### [Text section]
*** Block opens ***

Tuesday, February 1, 2011

The New Girl

As I walked back to my desk I could hear my cell phone ringing.  I dug it out of my purse just in time to see the "missed call" alert flash on the screen.

My desk phone began ringing and I recognized the number...Clif.

Hello?


Hey, it's me.  Daycare just called.  Freddie has a fever.


And just like that it happened.  The thing I had been stressing over and worrying about was real and happening.  Three weeks into a brand new job and I would need to leave early and take the following day off.  I knew it was coming.  Freddie's cough had started Sunday morning and had only gotten worse.  Last night, in my semi conscious state, I thought he may have been warm.

This morning I had battled over what to do.  Even without the fever, the cough and his clinginess were enough to keep him home...take him to a doctor.  The fever only confirmed what I knew.  And if I were in Richmond,  I knew exactly what I should have done.  I should have called into work and taken him to his pediatrician as soon as they opened.  But we aren't in Richmond.  Which means I haven't been at my new job long enough to accrue leave and we have no pediatrician.  I haven't found one yet, partially because I've been too busy with other things and maybe mostly because I love our Richmond Pediatrician so much that I can't bear the thought of taking them somewhere else.

I gathered my things and apologized to my new boss.  Getting out of DC to my sick child is not like leaving Richmond.  In Richmond, I could be to the kids in less than 15 minutes.  Not so here.  We chose a daycare closer to my in-laws, mostly due to financial reasons.  I wish that weren't what we had to base so many decisions on...where to live, where to work, where to send our kids.  I wish money weren't such a deciding factor.  So because the daycare is closer to the house and because I park 1/4 of a mile from my office (also a financial decision), it's almost an hour before I arrive.

It's 4:30 when I buckle the kids in and get back in the car, headed for...well, I'm not sure where.  Clif and I had discussed just going to an urgent care.  It could cost us a bundle, but how in the world could I possibly get in to see a pediatrician that I had never seen before so close to closing time?  So I head for the closest urgent care.

I unload the kids and drag them inside.  Freddie is miserable.  They take one look at us and say "We don't see children under 5."

*** Block closes ***

### [Task item A]
In the blog post, how long had the writer been at the new job when Freddie got sick?
### [Task item B]
Write a continuation of the blog post about taking the sick child to urgent care, starting right after its final sentence.

### [Data]
*** Block opens ***

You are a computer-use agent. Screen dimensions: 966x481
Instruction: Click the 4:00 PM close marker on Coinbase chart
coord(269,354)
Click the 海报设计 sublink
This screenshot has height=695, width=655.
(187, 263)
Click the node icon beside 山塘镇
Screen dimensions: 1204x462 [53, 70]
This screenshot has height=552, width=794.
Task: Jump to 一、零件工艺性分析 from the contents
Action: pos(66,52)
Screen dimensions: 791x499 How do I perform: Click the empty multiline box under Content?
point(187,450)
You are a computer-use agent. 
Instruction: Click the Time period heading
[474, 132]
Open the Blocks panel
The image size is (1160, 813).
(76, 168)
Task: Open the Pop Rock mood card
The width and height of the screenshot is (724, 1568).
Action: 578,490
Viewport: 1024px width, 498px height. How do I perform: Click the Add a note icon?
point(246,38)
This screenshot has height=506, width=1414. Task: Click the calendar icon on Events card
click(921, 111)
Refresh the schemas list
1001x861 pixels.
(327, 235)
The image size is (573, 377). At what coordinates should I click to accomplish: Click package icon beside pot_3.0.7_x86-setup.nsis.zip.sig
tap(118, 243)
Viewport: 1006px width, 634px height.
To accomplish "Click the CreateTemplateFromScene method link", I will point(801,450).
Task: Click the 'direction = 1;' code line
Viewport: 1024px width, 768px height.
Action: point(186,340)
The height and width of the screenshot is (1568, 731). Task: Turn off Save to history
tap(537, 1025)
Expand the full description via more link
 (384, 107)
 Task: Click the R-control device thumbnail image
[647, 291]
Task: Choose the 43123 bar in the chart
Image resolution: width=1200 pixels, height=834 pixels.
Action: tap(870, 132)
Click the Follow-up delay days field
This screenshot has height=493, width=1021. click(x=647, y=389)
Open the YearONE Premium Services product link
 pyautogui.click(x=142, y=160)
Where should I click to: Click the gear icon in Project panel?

*** Block closes ***

### [Response A]
Three weeks.

### [Response B]
This is where I come dangerously close to loosing my mind and telling the woman behind the counter exactly what I think of her medical facility.  My mind starts racing and I don't know what to do.  There's a part of me that wants to get in the car and drive to Richmond and never come back.

I take a deep breath and ask them if they know of any pediatric facilities near by.  They give me a number to a pediatrician's office...but now it's 4:50.  So I strap the kids back in the car and call the insurance company.  She was very nice, but she can't tell me if a place takes kids or not.

So I just start calling, because honestly, I haven't been to an urgent care facility since I was in high school and I have no idea if any of them take infants.  Luckily, the first one I call does, and they're right around the corner from Kip and Denise's house.

So after a missed exit on the beltway, 5 o'clock traffic and my wallet forgotten in the car we are finally waiting to see a doctor.  It's an ear infection.  His first.  Ainsley had had 4 or 5 by this age.

And that was that.  We filled the prescription, got pizza and made it home by 9.

So the thing I had been stressing over and dreading happened and I made it through.  I can't tell you how many times moving back to Richmond went through my head.  I felt so completely lost and Richmond is just so comfortable.  I know what to do, I know where to go.  I don't have that confidence here.  I'm always worried I'm doing something wrong...at my job, during my commute, with the kids...but I figured it out.

It kind of turned a bad day into a better day.  So maybe this whole move will not beat me, maybe I'll still come out on top.  For the last three weeks I have not felt that way, I've felt the exact opposite.  I guess that's how it happens, little victory by little accomplishment until you forget that you were once the new girl.  I just hate being the new girl.